--- Start MATERIAL PROVIDED ---
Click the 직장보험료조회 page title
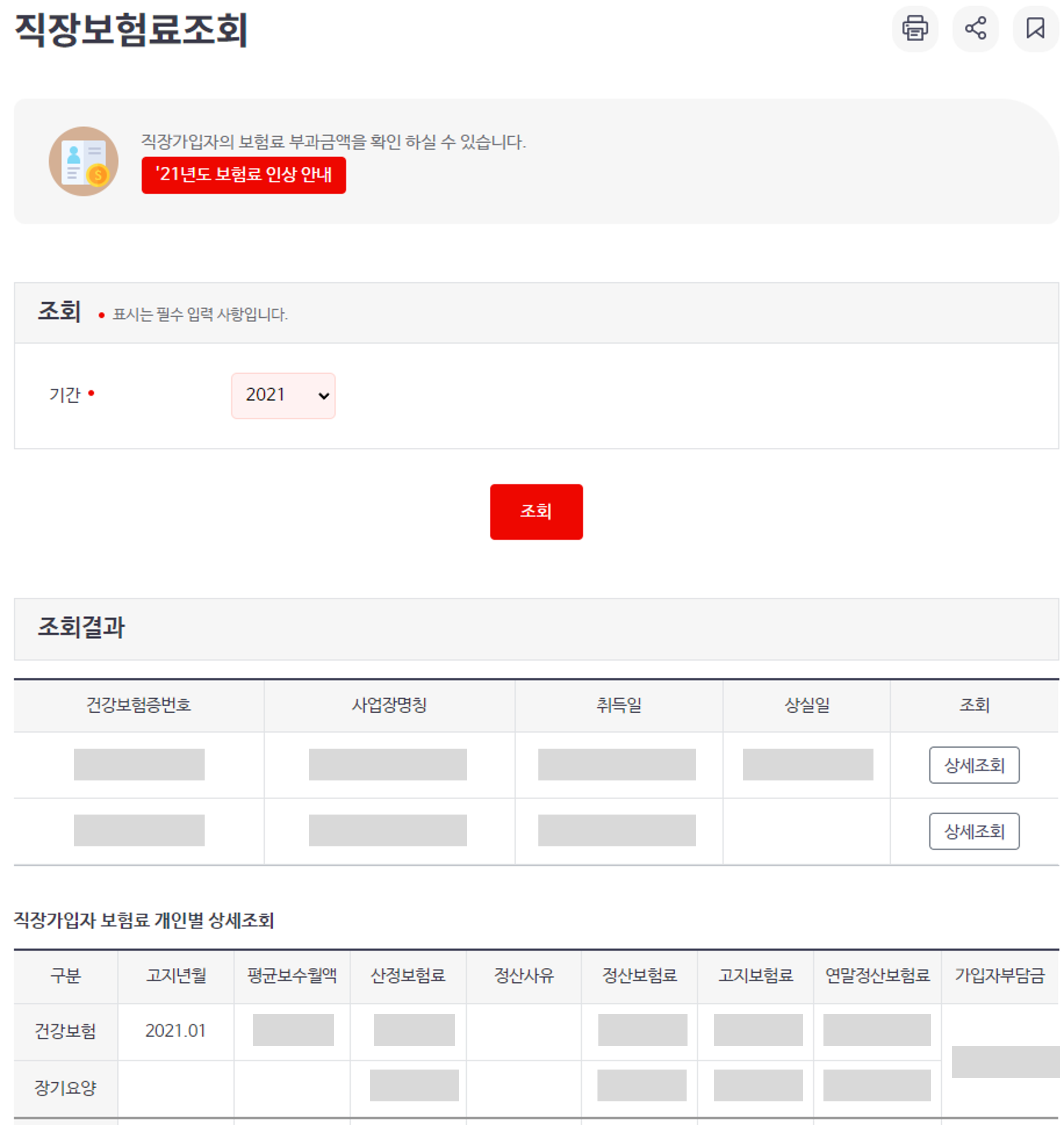Viewport: 1064px width, 1125px height. (131, 30)
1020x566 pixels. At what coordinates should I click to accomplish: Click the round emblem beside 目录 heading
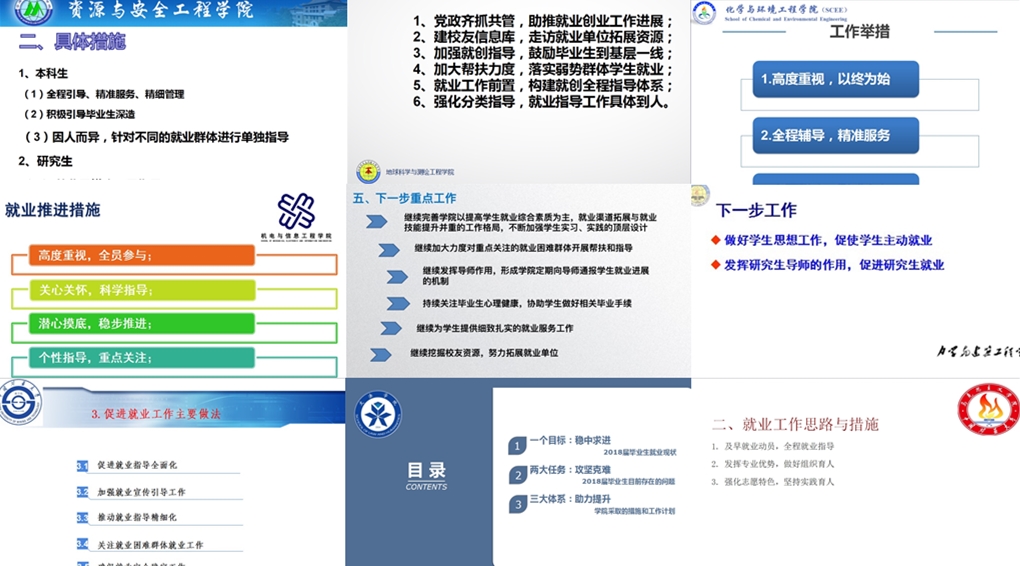(378, 414)
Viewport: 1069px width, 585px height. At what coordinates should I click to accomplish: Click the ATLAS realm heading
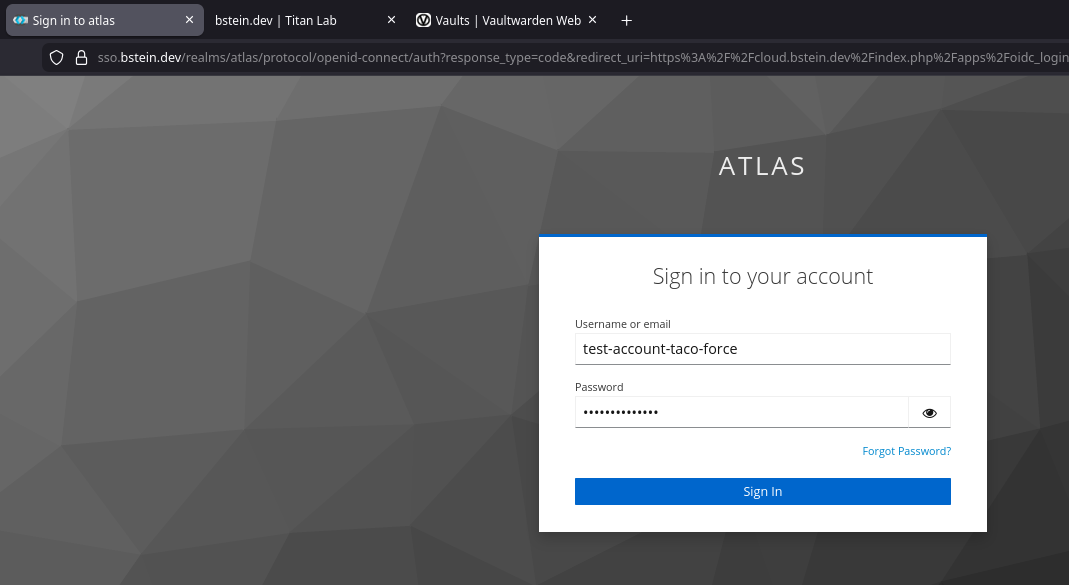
--- End MATERIAL PROVIDED ---
Copy out every line of the entries above word for word, omitting the pictures.

### EXERCISE RESULT:
Click the 직장보험료조회 page title
Viewport: 1064px width, 1125px height. (131, 30)
1020x566 pixels. At what coordinates should I click to accomplish: Click the round emblem beside 目录 heading
(378, 414)
Viewport: 1069px width, 585px height. At what coordinates should I click to accomplish: Click the ATLAS realm heading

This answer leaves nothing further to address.